This project contains a template Python script responsible for generating a sitemap XML file automatically using information from a database.
You can tailor the script to your need and use it in an automated job inorder to generate and serve the sitemap automatically.
As an SEO specialist, you want all your important website/webapp pages (URLs) to be indexed by search engines, especially Google. Search engines crawlers need to see them somewhere, for example an external link from other websites can lead the crawlers to find one of your important pages and index it. In the other hand, when a search engine crawler visits a page in your site, it will traverse (and maybe index) all its internal links. If a page is rendered in a server in advance (server-side rendering), it usually contains internal links that can be found and indexed by search engines. However, if the page is going to be rendered in users browser (client-side rendering), like when you have a single-page application (SPA), there is no any pre-exist internal link and URL changes only when the user interacts with webapp (dynamic pages).

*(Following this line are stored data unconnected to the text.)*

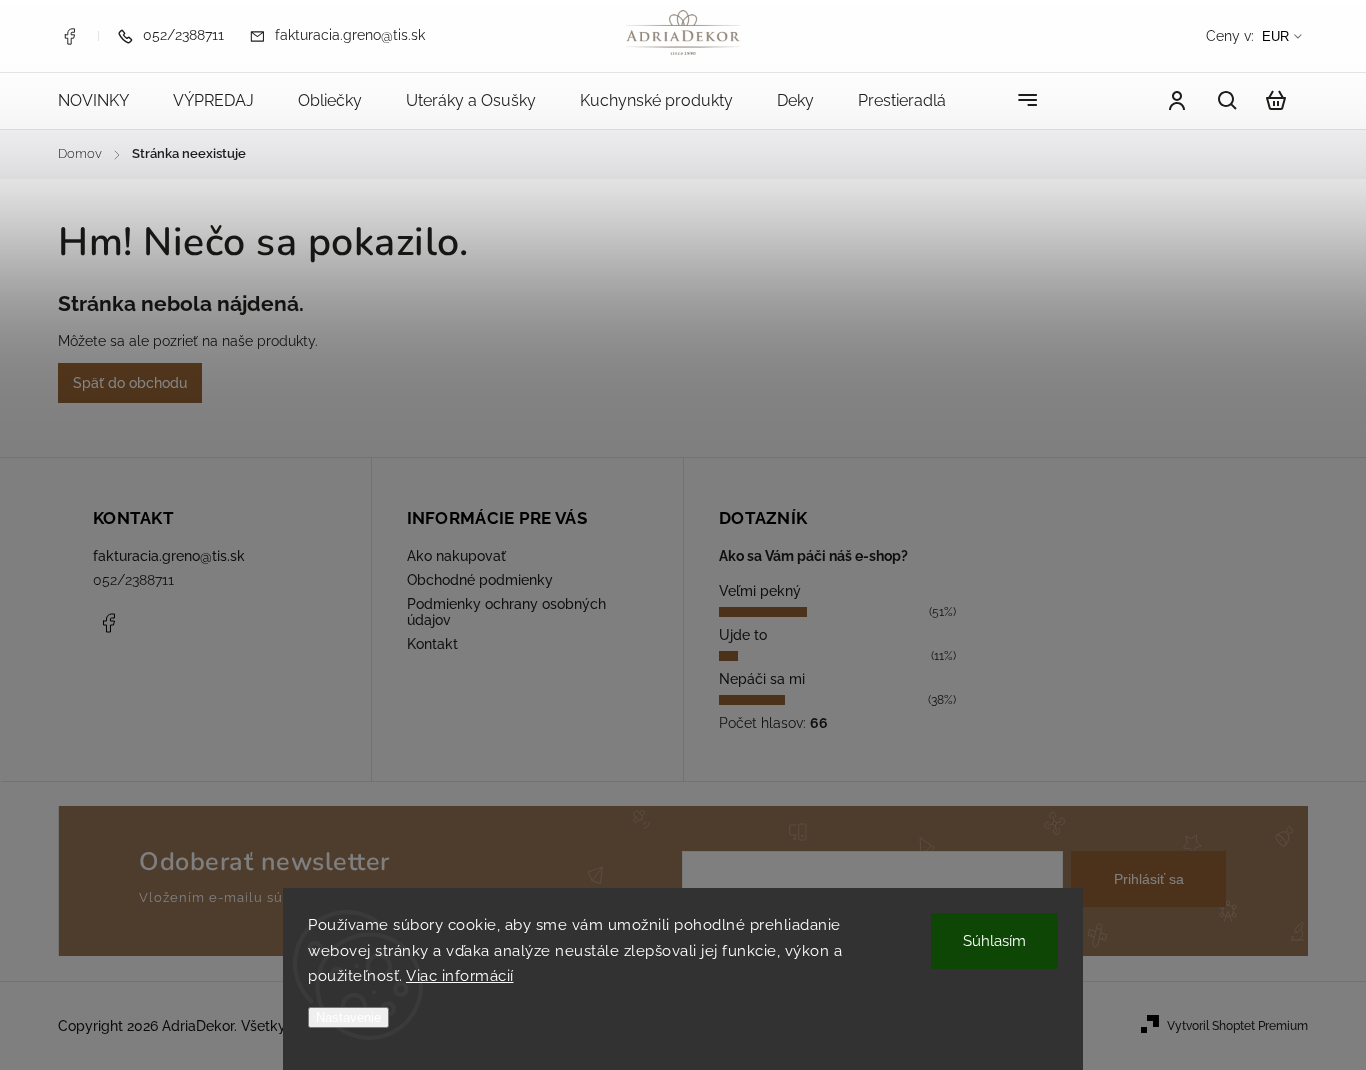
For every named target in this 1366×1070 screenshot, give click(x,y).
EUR (1275, 36)
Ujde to (743, 635)
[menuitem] (104, 101)
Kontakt (432, 644)
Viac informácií (460, 976)
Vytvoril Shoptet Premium (1237, 1026)
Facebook (69, 36)
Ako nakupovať (456, 556)
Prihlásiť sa (1149, 879)
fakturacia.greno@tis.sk (169, 556)
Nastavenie (348, 1017)
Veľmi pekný (760, 591)
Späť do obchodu (130, 383)
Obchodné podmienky (480, 580)
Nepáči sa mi (762, 679)
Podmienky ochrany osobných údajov (506, 612)
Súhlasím (994, 941)
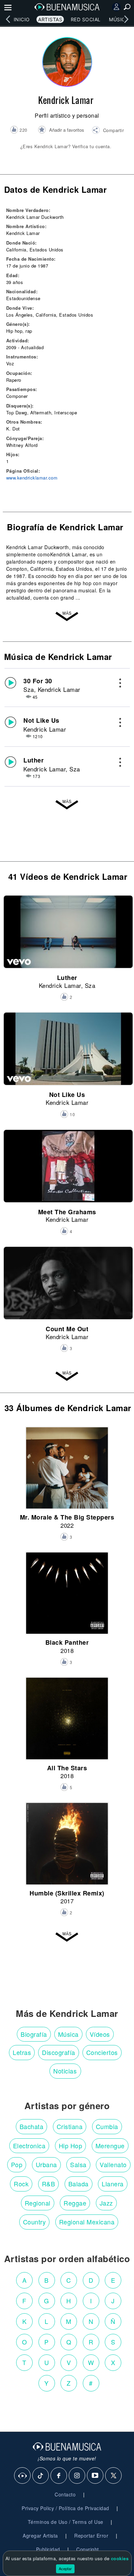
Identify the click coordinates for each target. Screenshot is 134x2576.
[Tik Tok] (41, 2476)
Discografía (58, 2052)
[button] (108, 131)
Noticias (65, 2070)
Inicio (22, 19)
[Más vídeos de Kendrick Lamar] (67, 1378)
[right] (126, 19)
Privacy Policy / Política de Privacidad (65, 2508)
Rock (21, 2183)
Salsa (78, 2164)
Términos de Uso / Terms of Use (65, 2521)
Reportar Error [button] (91, 2535)
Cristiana (70, 2126)
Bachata (32, 2126)
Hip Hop (70, 2145)
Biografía (34, 2034)
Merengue (110, 2145)
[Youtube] (95, 2476)
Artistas (50, 19)
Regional (38, 2202)
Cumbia (107, 2126)
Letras (22, 2052)
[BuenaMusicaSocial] (22, 2476)
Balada (78, 2183)
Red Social (86, 19)
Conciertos (102, 2052)
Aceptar (65, 2568)
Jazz (106, 2202)
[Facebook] (59, 2476)
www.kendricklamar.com (32, 477)
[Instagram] (77, 2476)
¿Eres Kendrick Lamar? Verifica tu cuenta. (66, 146)
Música (119, 19)
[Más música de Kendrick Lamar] (67, 806)
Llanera (113, 2183)
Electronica (29, 2145)
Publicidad (48, 2549)
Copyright (87, 2549)
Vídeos (100, 2034)
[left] (8, 19)
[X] (113, 2476)
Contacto (65, 2494)
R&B (48, 2183)
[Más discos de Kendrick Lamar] (67, 1938)
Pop (17, 2164)
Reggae (75, 2202)
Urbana (46, 2164)
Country (34, 2221)
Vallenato (113, 2164)
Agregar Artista (40, 2535)
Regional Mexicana (87, 2221)
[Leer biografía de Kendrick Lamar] (67, 618)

Sitemap, a structured pages (URLs) listings intended for web crawlers such as search engines, can be useful to introduce undiscoverable links, their importance, their last modification times and also their canonical URLs, to web crawlers. You can create a full map of your site or just put the important URLs in some XML sitemap files and upload them to Google Search Console in order to be crawled by Google.
If you care about other search engines and crawlers, you can instead serve the XML sitemap files from the site domain and reference to their address from robots.xml
file as bellow.
User-agent: *
Disallow: /*/404
Disallow: /*/error
Disallow: /admin/*
Sitemap: https://example.com/sitemap.xml
If you only have one sitemap file, https://example.com/sitemap.xml
is the address of that file although you have to know that each sitemap file should be less that 50MB
in size and it should have 50000
urls at last. So you may need more than just one sitemap file. In this case, https://example.com/sitemap.xml
refers to a sitemap index file including all sitemaps addresses.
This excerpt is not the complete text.